Target pointing data:
----
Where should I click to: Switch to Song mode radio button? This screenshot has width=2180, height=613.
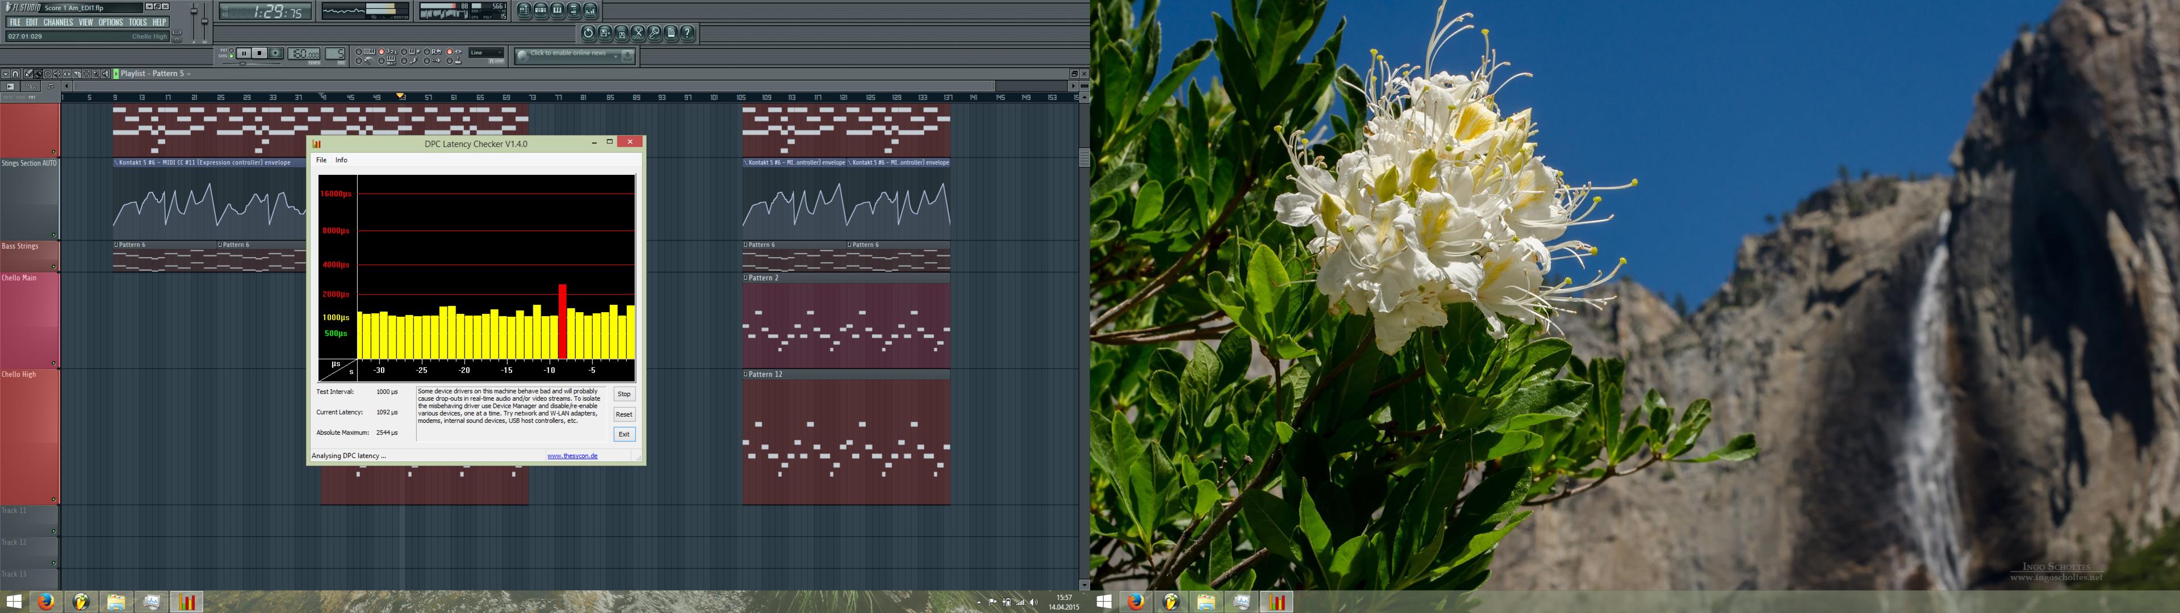tap(231, 56)
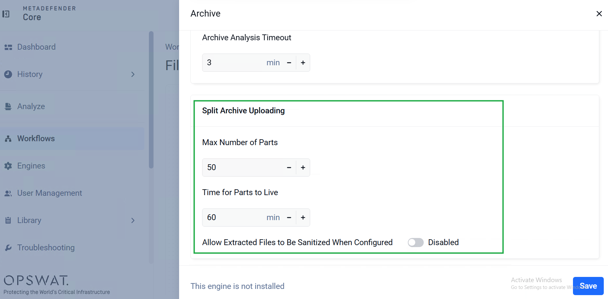This screenshot has width=608, height=299.
Task: Expand the History submenu chevron
Action: (x=133, y=74)
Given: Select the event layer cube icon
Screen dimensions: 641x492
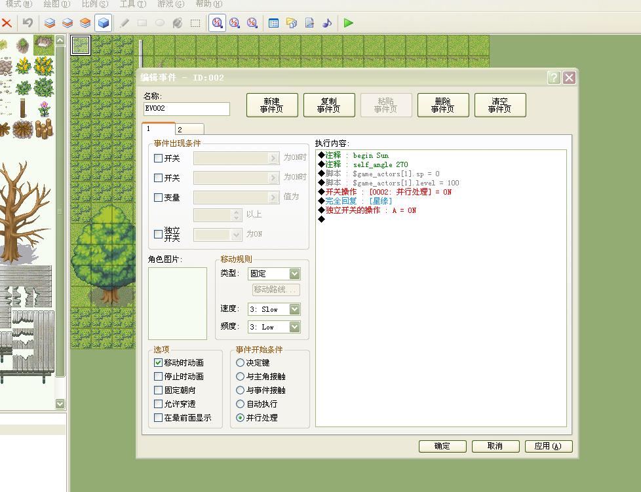Looking at the screenshot, I should click(104, 23).
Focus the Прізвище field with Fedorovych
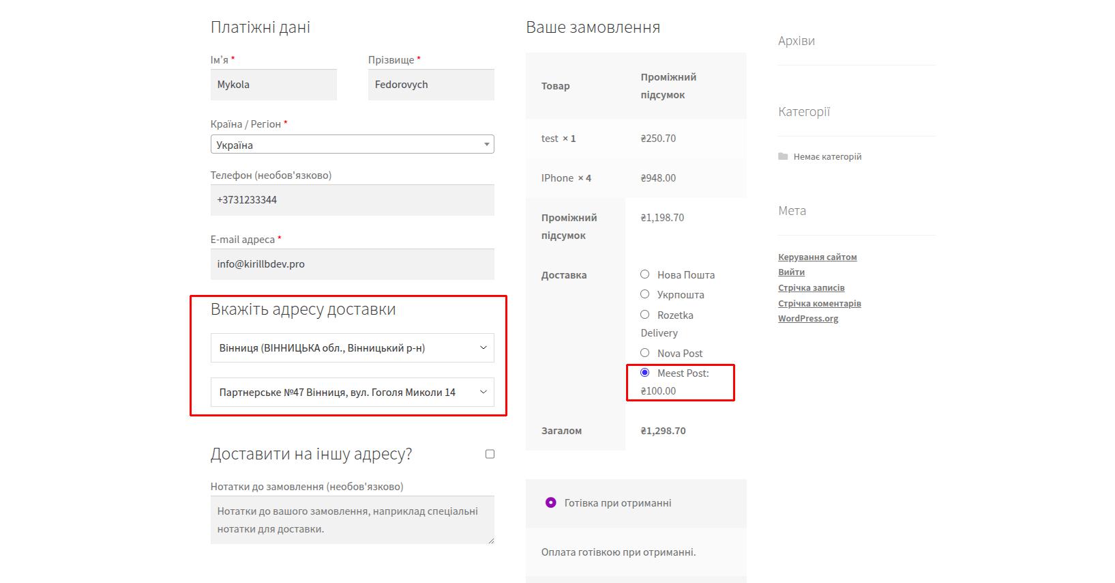 [431, 85]
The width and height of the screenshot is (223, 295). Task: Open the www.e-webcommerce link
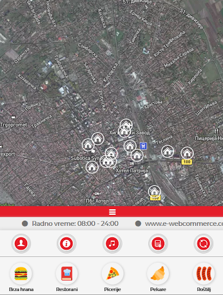[184, 224]
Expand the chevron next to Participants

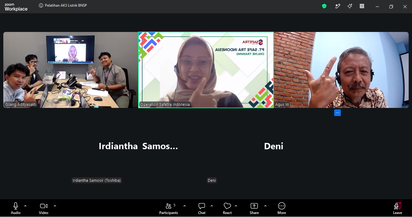pos(185,206)
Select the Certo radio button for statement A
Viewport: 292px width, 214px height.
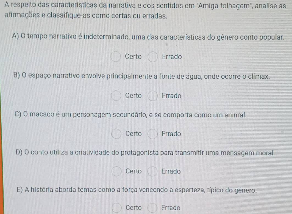click(x=116, y=57)
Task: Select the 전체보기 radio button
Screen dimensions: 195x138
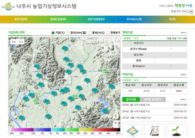Action: point(108,32)
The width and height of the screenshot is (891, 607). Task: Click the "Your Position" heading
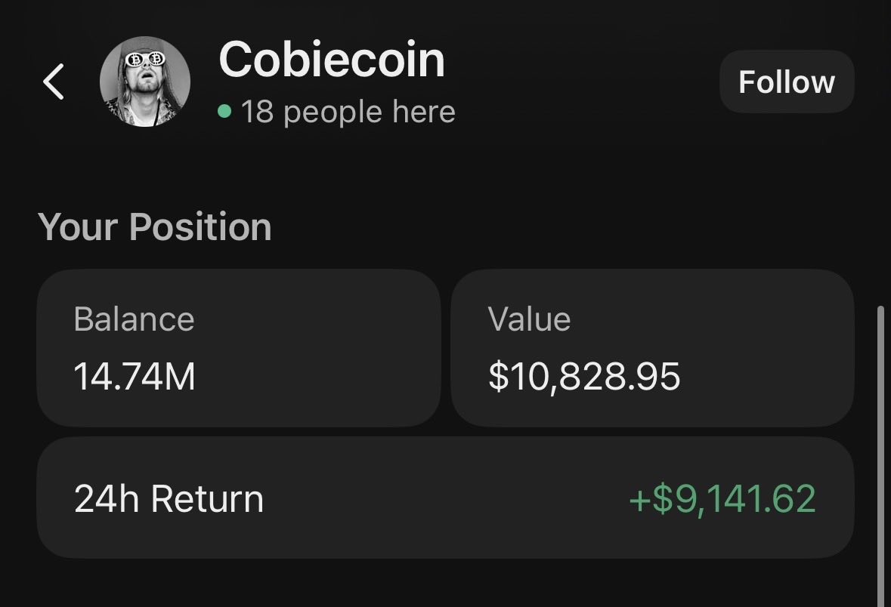(154, 226)
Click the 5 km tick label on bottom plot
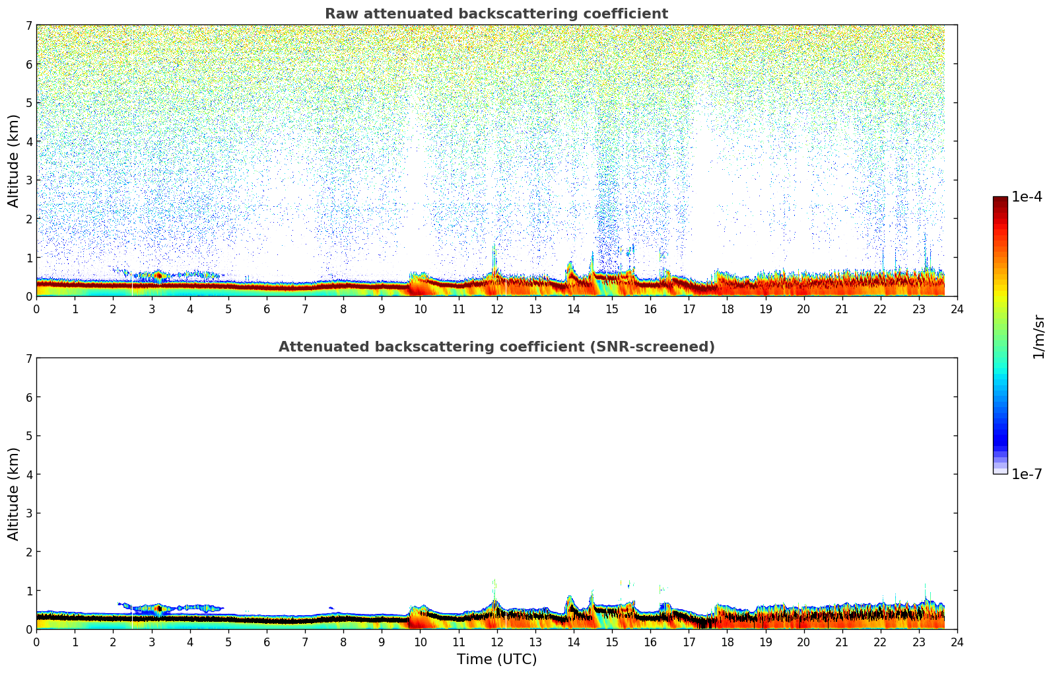1053x674 pixels. tap(28, 436)
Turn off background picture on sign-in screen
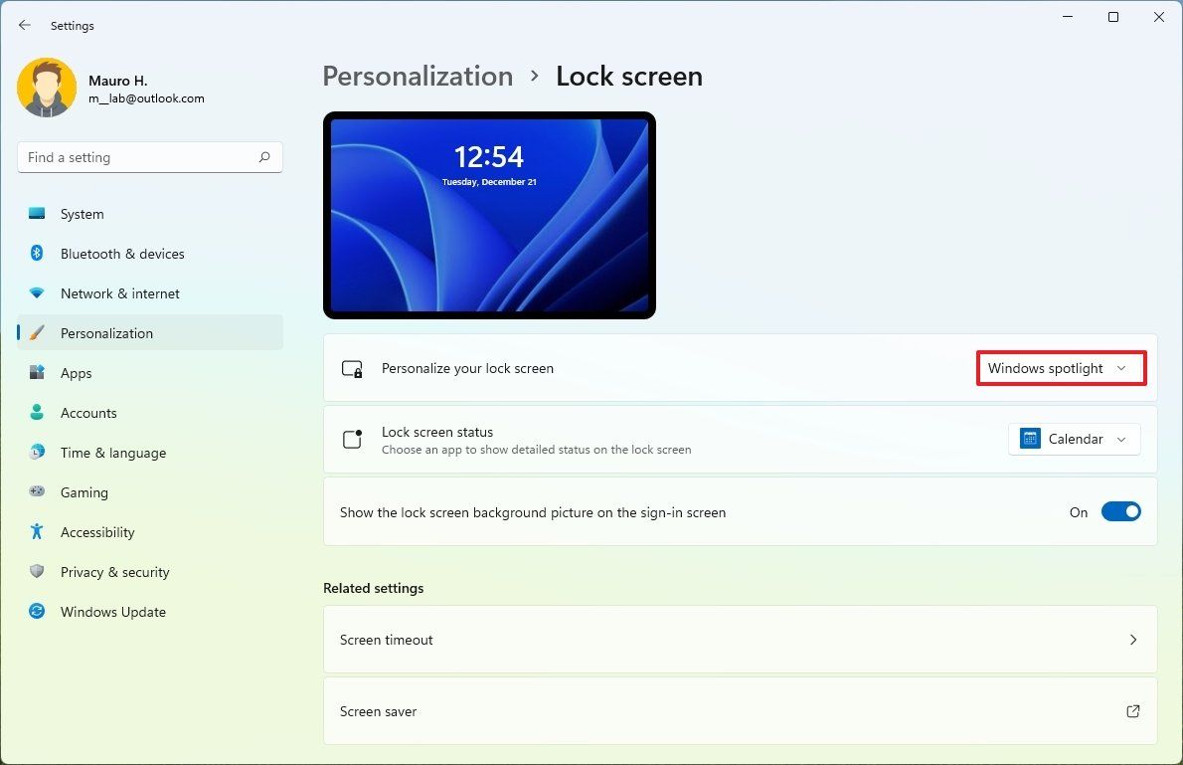Screen dimensions: 1183x765 pos(1120,511)
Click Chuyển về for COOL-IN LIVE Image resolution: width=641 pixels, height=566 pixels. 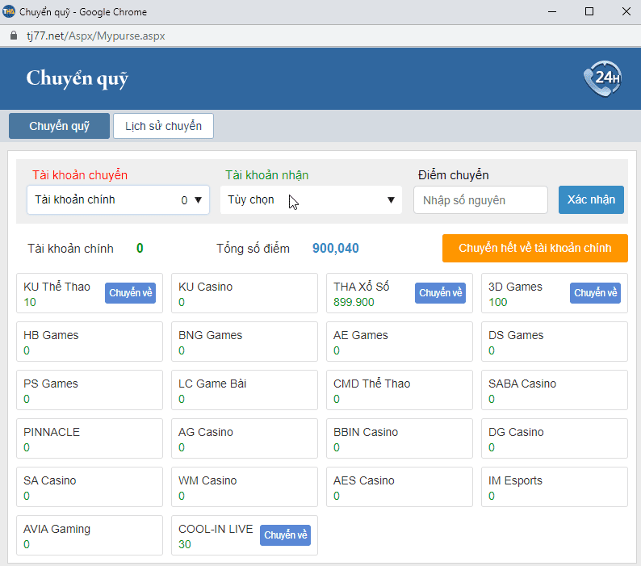point(285,535)
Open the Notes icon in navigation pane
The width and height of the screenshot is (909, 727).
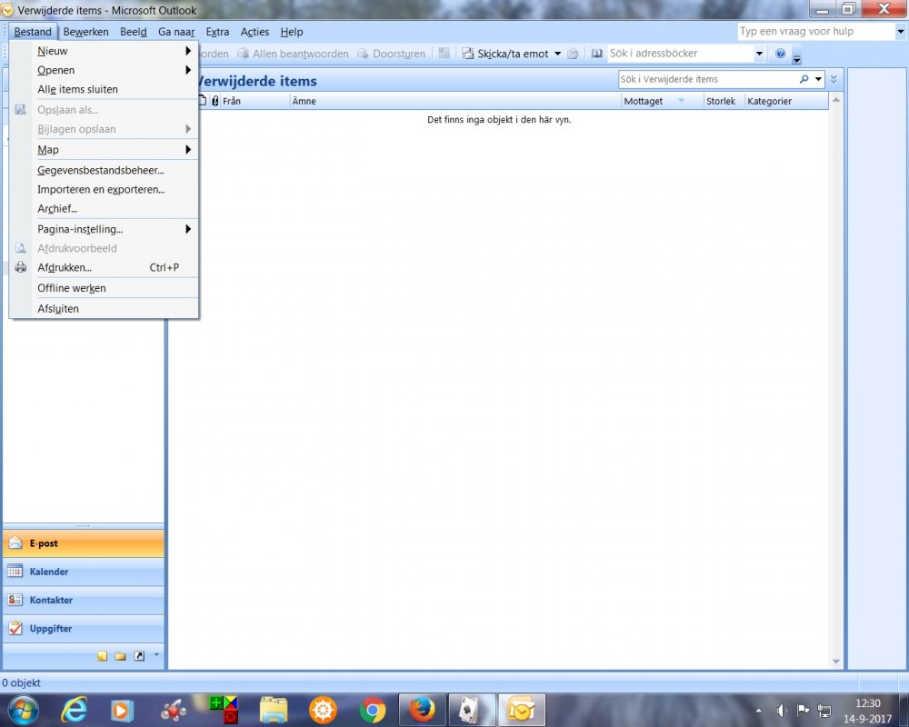103,656
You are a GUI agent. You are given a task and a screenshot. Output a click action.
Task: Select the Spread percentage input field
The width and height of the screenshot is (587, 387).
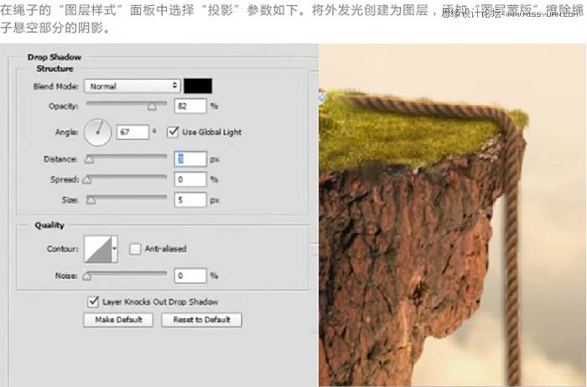[x=190, y=179]
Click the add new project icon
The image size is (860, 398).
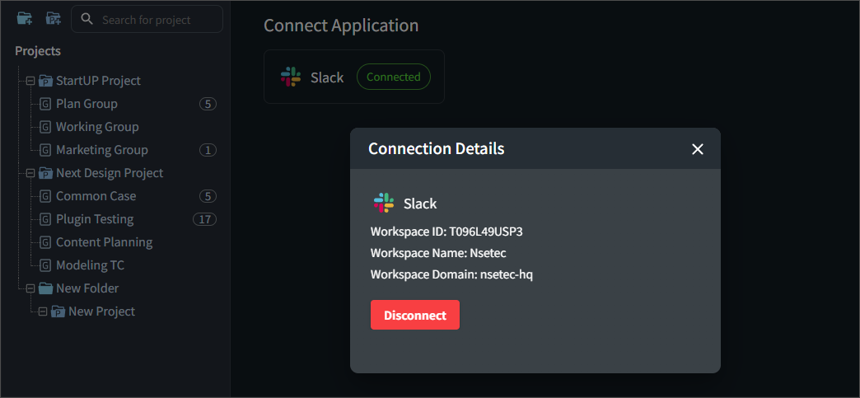coord(53,18)
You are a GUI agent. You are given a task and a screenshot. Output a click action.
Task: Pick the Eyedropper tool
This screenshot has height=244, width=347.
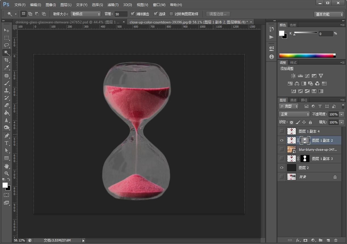6,67
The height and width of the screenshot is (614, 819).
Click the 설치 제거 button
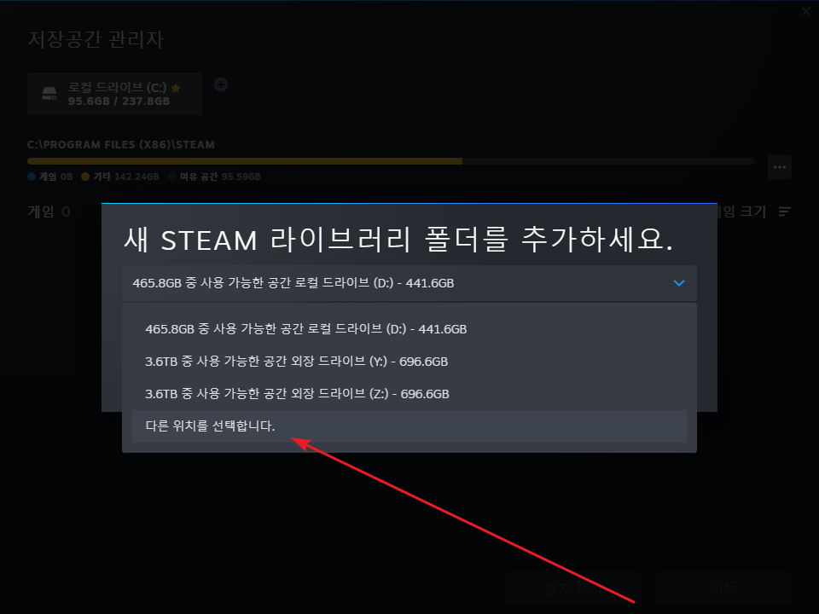[573, 588]
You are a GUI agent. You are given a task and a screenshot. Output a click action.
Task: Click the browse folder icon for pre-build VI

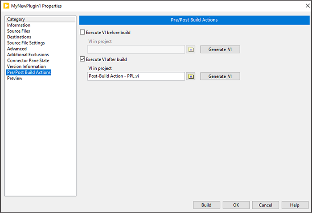[x=191, y=49]
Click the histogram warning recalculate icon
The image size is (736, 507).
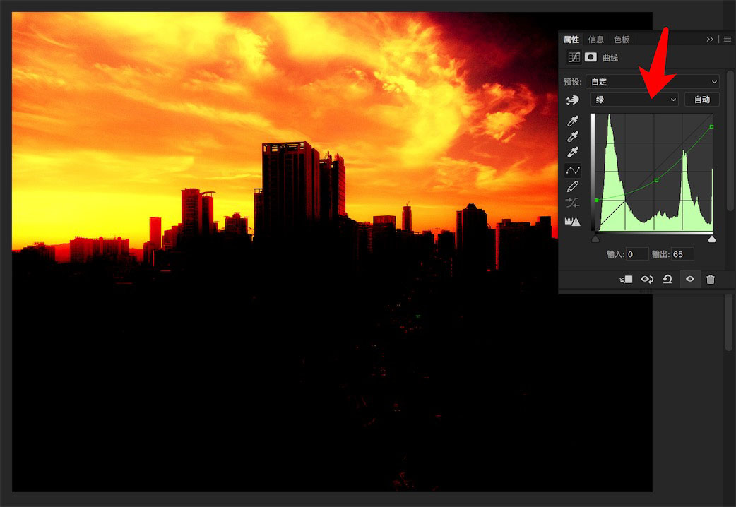pos(573,221)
----
Reproduce everything from the start of the material down to the line containing "Screen dimensions: 1183x765 pos(1120,511)", including that line, and leave the pictures out of your answer.

Where should I click to: Switch to Song mode radio button? This screenshot has width=2180, height=613.
tap(231, 56)
This screenshot has width=608, height=299.
Task: Expand the History submenu chevron
Action: (x=133, y=74)
Given: Select the event layer cube icon
Screen dimensions: 641x492
Looking at the screenshot, I should click(104, 23).
Focus the Прізвище field with Fedorovych
 [431, 85]
The width and height of the screenshot is (223, 295). Task: Open the www.e-webcommerce link
[184, 224]
Expand the chevron next to Participants

pos(185,206)
Select the Certo radio button for statement A
Viewport: 292px width, 214px height.
click(x=116, y=57)
Task: Select the 전체보기 radio button
Screen dimensions: 195x138
Action: point(108,32)
The width and height of the screenshot is (891, 607). Task: Click the "Your Position" heading
(154, 226)
Click the 5 km tick label on bottom plot
1053x674 pixels. tap(28, 436)
Turn off background picture on sign-in screen
Screen dimensions: 1183x765 pos(1120,511)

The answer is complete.